→ Exercise details
Only lines holding "will" are needed; copy each of them from the data below.

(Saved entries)

== Segment start ==

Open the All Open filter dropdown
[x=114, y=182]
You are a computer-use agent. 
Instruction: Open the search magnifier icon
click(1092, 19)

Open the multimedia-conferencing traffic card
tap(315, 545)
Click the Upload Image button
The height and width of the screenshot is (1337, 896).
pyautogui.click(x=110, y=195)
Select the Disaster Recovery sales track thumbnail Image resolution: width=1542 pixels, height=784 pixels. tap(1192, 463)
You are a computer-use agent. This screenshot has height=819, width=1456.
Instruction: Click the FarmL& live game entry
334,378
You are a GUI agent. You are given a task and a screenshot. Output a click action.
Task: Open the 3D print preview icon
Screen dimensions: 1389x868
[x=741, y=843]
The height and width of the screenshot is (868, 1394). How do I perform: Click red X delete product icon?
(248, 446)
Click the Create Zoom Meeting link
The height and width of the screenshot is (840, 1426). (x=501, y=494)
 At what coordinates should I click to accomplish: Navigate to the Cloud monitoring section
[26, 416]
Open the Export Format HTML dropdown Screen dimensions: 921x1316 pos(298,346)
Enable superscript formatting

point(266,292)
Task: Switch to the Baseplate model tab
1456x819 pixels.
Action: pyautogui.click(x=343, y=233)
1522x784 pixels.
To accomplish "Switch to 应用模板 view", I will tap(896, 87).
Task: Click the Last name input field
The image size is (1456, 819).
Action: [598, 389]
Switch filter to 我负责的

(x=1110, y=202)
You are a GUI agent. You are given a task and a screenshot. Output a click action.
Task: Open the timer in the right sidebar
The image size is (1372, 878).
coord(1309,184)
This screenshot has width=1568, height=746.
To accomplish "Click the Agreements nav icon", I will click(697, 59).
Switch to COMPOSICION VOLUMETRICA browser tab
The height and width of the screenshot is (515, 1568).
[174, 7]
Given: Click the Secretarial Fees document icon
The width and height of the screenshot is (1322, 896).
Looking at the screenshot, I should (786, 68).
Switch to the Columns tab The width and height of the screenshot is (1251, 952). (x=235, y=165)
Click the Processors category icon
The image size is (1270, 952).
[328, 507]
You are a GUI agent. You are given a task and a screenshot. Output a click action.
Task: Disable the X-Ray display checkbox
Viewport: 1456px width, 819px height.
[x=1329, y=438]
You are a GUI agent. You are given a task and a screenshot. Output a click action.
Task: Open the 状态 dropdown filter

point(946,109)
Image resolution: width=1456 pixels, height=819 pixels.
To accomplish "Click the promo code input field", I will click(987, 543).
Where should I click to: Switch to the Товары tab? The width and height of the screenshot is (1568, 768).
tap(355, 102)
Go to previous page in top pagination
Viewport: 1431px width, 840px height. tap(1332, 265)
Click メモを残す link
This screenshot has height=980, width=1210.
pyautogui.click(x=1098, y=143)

== Segment end ==

→ Solution for this problem
To accomplish "Switch to 应用模板 view", I will tap(896, 87).
To accomplish "Click the Agreements nav icon", I will click(697, 59).
To accomplish "Click the promo code input field", I will click(987, 543).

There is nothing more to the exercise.